Case Estonia | Repurposing of EV-batteries: Insights from Estonian Stakeholders

Authors: Noman Shabbir, PhD, Research Fellow and Jelizaveta Krenjova-Cepilova, PhD, Researcher & Project Manager, FinEst Centre for Smart Cities

In Estonia, interest in second-life battery applications is emerging alongside broader discussions on energy security, renewable integration, and circular economy strategies. The TREASoURcE project studies the possibilities for the use of second-life battery packs for energy storage in other applications to avoid recycling the batteries back to the original elements with significant material losses in the process.
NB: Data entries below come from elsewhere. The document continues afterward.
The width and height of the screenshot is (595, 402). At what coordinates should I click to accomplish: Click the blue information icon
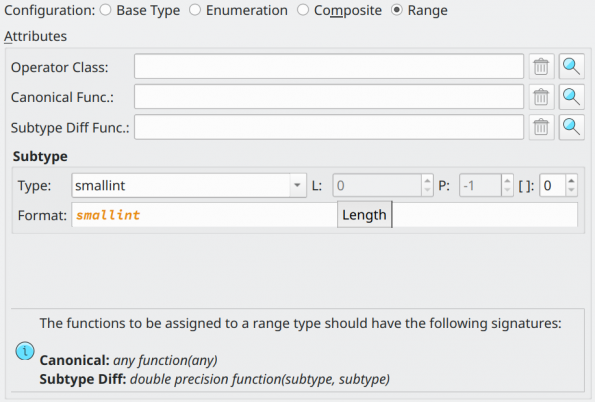25,351
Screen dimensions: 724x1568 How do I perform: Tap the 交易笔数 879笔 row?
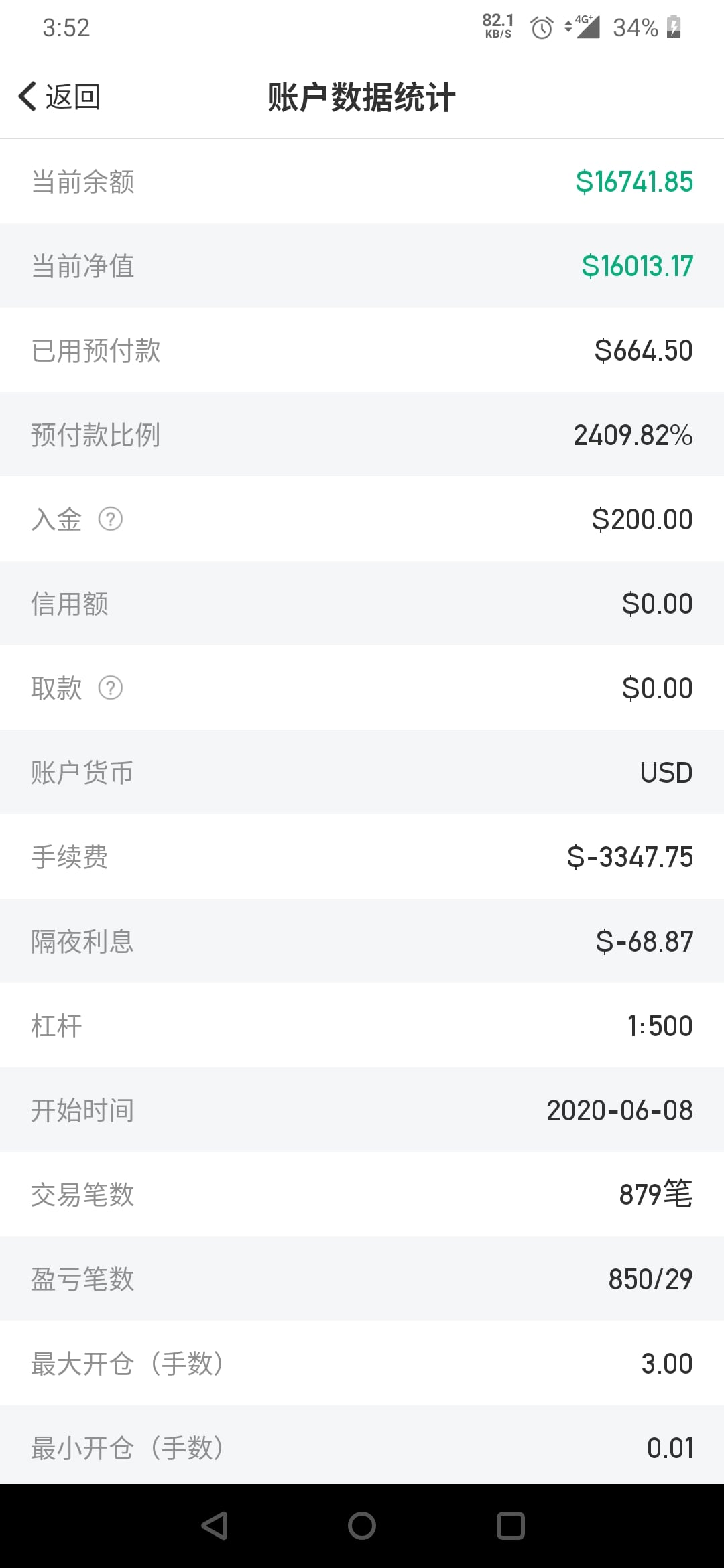pyautogui.click(x=362, y=1195)
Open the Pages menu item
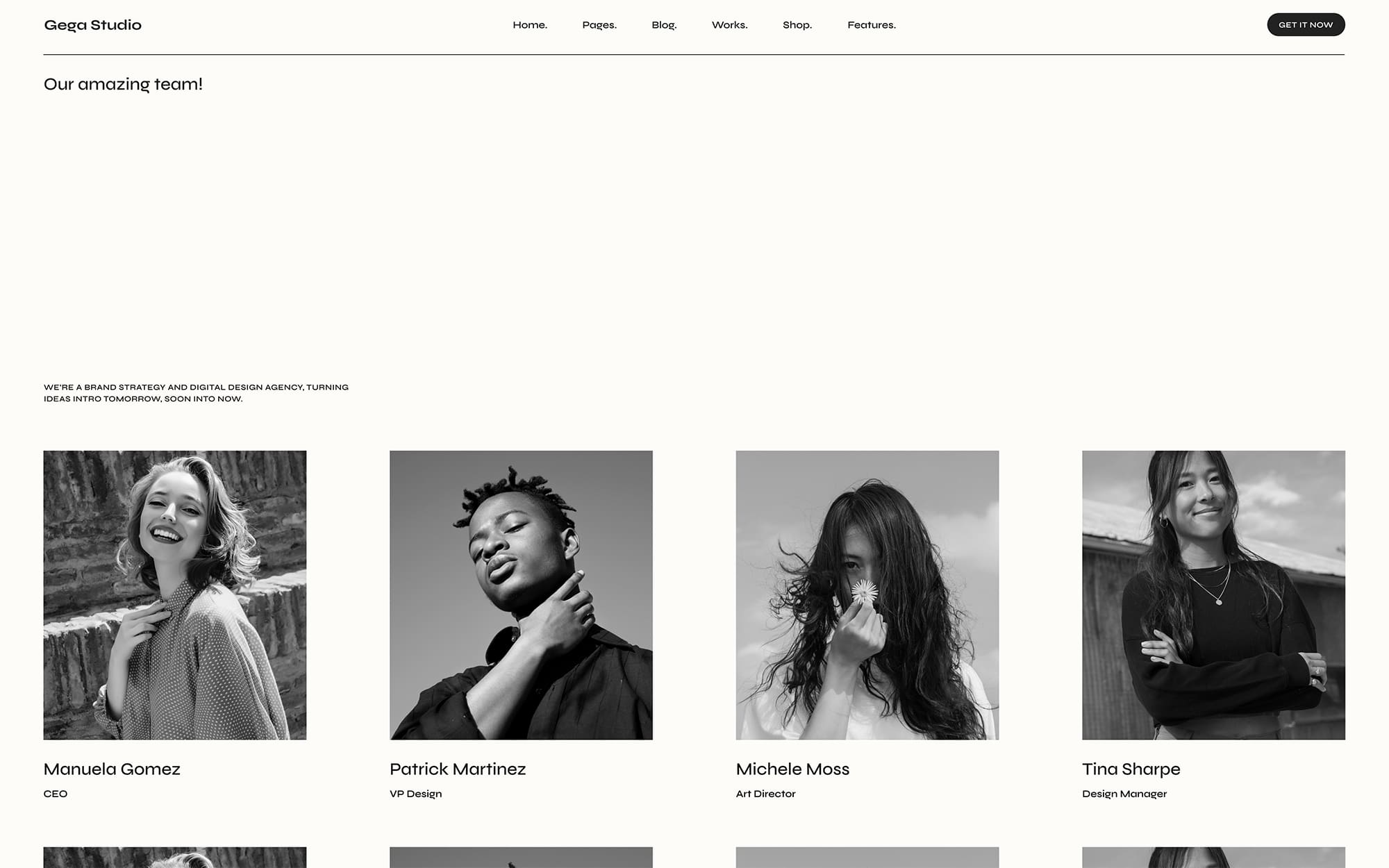This screenshot has height=868, width=1389. (599, 25)
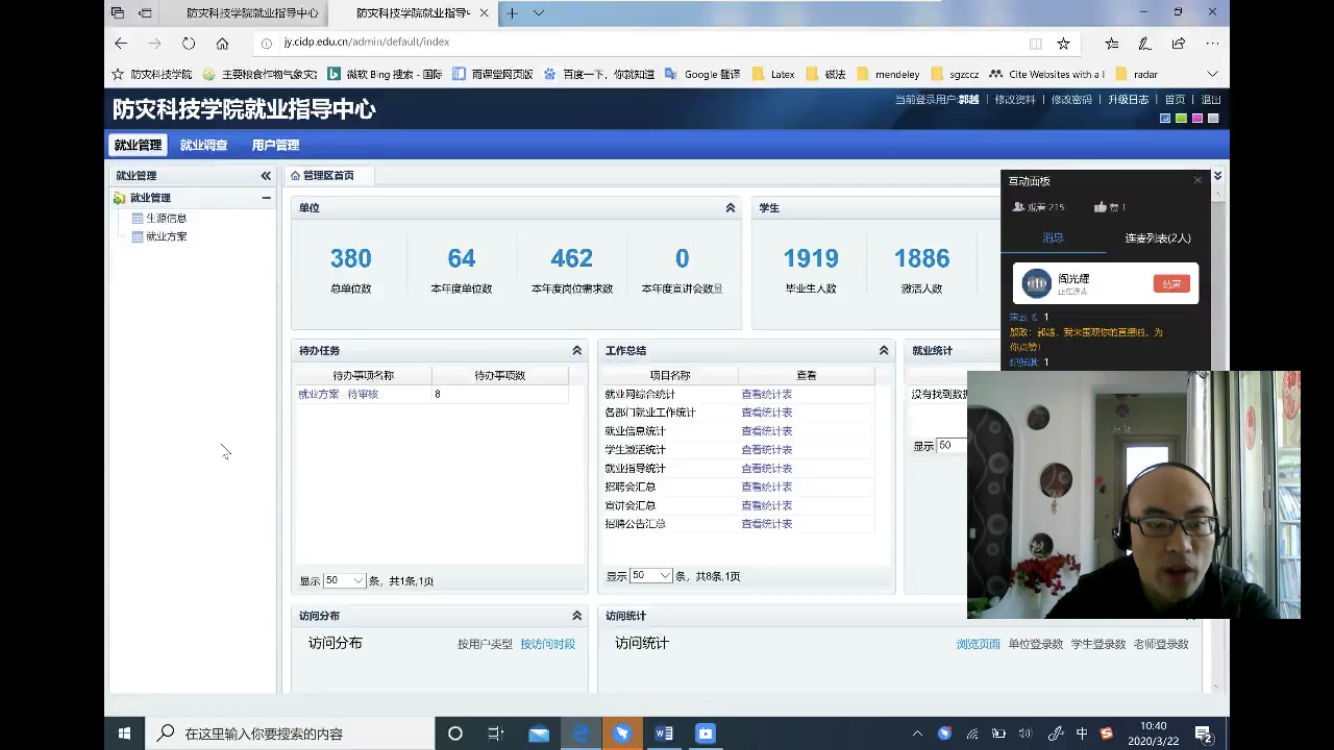Click 就业方案 - 待审核 link
This screenshot has width=1334, height=750.
338,394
The global transition toward electrified transportation is accelerating rapidly, driven by climate targets, technological advances, and supportive policies. As electric vehicle (EV) adoption increases so too does the volume of retired EV batteries. While these batteries often retain 70–80% of their original capacity at end-of-life (EoL) in an EV, their disposal presents environmental and economic challenges.
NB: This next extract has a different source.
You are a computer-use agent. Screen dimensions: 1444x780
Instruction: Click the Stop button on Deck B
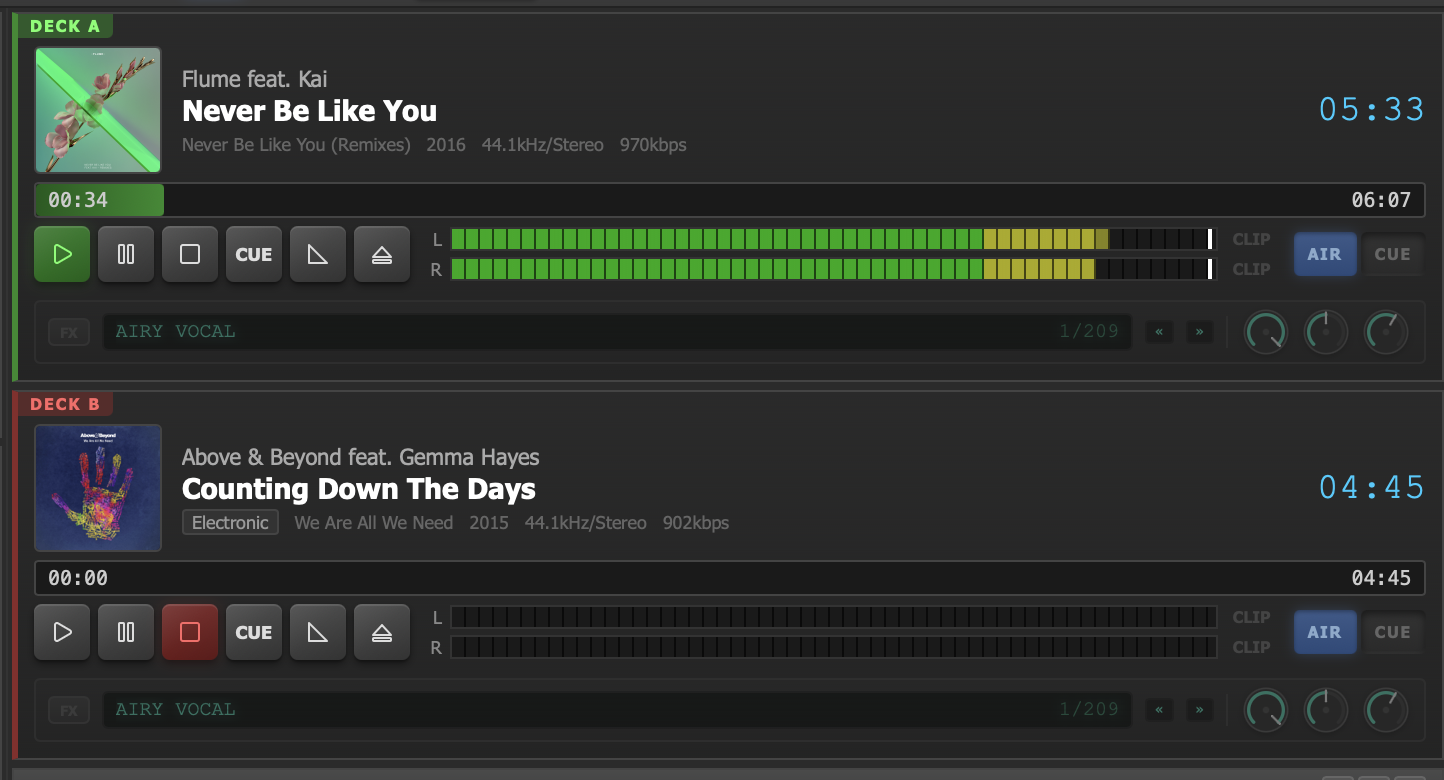point(190,632)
At the same time, the growing demand for stationary energy storage—crucial for integrating variable renewable energy sources—presents an opportunity to repurpose second-life EV batteries for stationary applications. This dual challenge and opportunity have spurred international interest in the circular economy potential of battery repurposing and reuse.’

Read our best practices for replication:

Broad Support but Fragmented Readiness

Both private and public stakeholders in Estonia express support for enabling second-life battery applications, recognizing their potential contributions to energy security and sustainability. However, the ecosystem is not yet technically or institutionally prepared to implement these solutions at scale. On a social dimension, as the share of battery-powered devices in daily lives in Estonia is growing rapidly, it is important that people’s awareness of using battery devices safely increases alongside this development.

As batteries are technologically complex, their use requires the user to know how to charge, store, and maintain them correctly. According to the Rescue Board, 93 building fires caused by batteries and 18 fire hazards were recorded in Estonia in the last three years. In the first two months of 2025, an additional 6 fires and 1 fire hazard have been registered. An average of 30-40 cases are recorded each year. The larger fires are related to vehicle batteries, power banks, and solar panel storage batteries[1] (Postimees 2025).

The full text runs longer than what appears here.